Impeaching "Big Brother"?



Impeaching "Big Brother"?
By Ben Johnson
FrontPageMagazine.com | December 21, 2005

THE AMERICAN LEFT IS TREATING THE NEWS that President Bush authorized
the National Security Agency to wiretap foreign terrorists even when
they spoke to someone currently resident in America as though it were
the Valerie Plame leak and the National Guard forgeries rolled into
one. Long desperate to overturn the last two presidential elections,
leftists in Congress have elevated the president's vigilance into a
national scandal. (Perhaps they'll revive Michael Dukakis' 1988
slogan: "This impeachment isn't about ideology; it's about
competence!") The "domestic spying" scandal closely resembles
Plamegate and the National Guard story; it seems like another case in
which the Left seeks to crucify the commander-in-chief who is
apparently guilty of no crime.

The New York Times revealed in a front page story December 16th that
the Bush administration allowed the NSA to wiretap calls involving
someone resident in the United States (N.B.: not necessarily an
American citizen) without seeking a court warrant, as long as at least
one party to the call was overseas and the American was a known
al-Qaeda contact.



Seeing how a real president safeguards his country, the Left
immediately went ballistic.



Howard Dean compared the president to another famous George - Orwell.
"Americans need a president who will keep them safe and enforce the
law. We don't need a Big Brother."



Sen. Barbara Boxer, D-CA, has asked four presidential scholars to send
their opinions about whether the president's actions justified an
impeachment to her "as soon as possible." (She was inspired by
hearing longtime Bush-hater John Dean state, "Bush is the first
president to admit an impeachable offense.") Her California
colleague, Dianne Feinstein, joined Senate Democrats Carl Levin, and
Ron Wyden - along with Republican "maverick" Chuck Hagel and
"centrist" Olympia Snowe - in a call for the Senate Intelligence
and Judiciary Committees to investigate the wiretaps. Harry Reid and
Republican Arlen Specter, too, want to schedule hearings, undoubtedly
before Samuel Alito is ever brought before Specter's committee for
the tiny matter of filling a lifetime post in the third co-equal branch
of government.



Today, a leftist judge joined their ranks. Federal Intelligence
Surveillance Circuit Court According to the Washington Post, Judge
James Robertson resigned his judgeship in protest over Bush's policy.
Few will weep; the Clinton-appointed leftist ruled al-Qaeda operatives
may have the right to be tried in a regular court of law rather than a
military tribune in the Hamadan v. Rumsfeld case, granting foreign
jihadists the same right as jaywalkers and speeders. (Robertson was
overturned on appeal by a panel of judges that included current Supreme
Court Chief Justice John Roberts.)



The New York Times and the ACLU are now trying to somehow link this to
unrelated surveillance by another federal agency, the FBI, against
American eco-terrorists who "had engaged in more than 1,000 criminal
acts causing more than $100 million in damage." (See John Perazzo's
lead story in today's issue for the details.)

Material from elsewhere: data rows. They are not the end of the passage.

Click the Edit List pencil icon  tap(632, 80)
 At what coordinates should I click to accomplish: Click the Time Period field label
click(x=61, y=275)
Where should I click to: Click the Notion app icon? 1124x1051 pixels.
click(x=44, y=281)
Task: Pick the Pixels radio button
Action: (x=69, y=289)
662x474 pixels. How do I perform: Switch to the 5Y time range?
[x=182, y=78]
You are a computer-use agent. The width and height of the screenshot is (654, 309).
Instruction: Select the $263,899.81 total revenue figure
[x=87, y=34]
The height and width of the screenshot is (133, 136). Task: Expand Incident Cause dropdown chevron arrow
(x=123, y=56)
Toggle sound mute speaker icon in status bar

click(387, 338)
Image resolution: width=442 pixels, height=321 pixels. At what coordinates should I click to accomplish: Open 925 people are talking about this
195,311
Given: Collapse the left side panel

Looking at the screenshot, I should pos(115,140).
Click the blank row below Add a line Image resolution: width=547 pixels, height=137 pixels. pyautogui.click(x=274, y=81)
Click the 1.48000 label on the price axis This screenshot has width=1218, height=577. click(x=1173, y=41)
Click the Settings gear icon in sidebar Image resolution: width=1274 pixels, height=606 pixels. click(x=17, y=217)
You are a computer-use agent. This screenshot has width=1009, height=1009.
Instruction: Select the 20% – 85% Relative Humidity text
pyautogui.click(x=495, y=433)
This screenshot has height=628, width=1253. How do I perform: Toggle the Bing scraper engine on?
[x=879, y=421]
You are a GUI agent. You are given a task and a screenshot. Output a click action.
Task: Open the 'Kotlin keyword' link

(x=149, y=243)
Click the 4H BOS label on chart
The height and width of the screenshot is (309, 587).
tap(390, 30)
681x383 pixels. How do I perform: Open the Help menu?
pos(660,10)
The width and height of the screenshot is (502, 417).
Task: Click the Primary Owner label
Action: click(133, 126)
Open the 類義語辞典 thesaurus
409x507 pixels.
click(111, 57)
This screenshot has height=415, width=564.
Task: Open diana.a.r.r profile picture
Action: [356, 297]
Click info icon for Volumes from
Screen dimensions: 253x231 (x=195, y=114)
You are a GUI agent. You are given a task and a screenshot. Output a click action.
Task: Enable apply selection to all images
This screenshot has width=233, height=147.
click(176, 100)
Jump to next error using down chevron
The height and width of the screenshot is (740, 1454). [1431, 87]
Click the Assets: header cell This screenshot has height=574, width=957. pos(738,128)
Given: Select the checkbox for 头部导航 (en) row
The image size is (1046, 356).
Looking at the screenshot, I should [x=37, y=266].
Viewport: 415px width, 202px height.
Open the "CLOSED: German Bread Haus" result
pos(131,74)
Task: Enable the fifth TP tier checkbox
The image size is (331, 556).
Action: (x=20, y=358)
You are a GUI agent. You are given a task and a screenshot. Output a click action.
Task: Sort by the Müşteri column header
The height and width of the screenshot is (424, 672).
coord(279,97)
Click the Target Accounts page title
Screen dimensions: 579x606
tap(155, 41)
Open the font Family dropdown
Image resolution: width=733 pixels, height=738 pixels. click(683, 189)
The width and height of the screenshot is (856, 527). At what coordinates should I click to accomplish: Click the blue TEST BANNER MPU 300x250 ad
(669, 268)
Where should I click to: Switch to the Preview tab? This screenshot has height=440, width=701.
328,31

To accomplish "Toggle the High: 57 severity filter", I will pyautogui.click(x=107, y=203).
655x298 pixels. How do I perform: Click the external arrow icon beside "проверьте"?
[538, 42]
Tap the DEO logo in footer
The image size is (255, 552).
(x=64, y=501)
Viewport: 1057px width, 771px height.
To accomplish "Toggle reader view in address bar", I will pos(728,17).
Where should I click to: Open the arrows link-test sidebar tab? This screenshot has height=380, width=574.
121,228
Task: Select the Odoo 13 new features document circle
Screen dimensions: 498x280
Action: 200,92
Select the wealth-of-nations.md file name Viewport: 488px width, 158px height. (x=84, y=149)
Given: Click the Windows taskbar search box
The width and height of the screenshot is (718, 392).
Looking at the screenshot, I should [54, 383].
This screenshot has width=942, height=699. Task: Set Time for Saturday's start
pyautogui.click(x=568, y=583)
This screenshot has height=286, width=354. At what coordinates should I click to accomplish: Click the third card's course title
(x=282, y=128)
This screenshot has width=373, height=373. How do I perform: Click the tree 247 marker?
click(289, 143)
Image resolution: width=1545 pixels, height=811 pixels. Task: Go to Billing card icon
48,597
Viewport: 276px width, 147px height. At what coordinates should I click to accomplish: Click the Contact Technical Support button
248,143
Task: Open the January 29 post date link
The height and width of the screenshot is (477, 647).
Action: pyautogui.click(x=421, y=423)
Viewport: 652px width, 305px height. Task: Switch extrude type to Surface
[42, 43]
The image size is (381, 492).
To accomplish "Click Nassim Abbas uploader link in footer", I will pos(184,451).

And James Risen, the man whose book release pushed the story's
deadline up more than a year, is now trying to find another smoking gun
for the impeachment crowd. In his story in today's NYT, "Spying
Program Snared U.S. Calls," Risen cited "at least one instance"
in which both the terrorist and his contact were inside the United
States, and the NSA did not obtain a judicial warrant. However, Risen
buries in the story the fact that this was "accidental" and
"caused by technical glitches," as well as the testimony of a
retired NSA official who testifies how hard it is to strain out all
domestic calls.



This is the grand felony Boxer wants Senate leftists to impeach Bush
over? Talk about going to war over faulty intelligence.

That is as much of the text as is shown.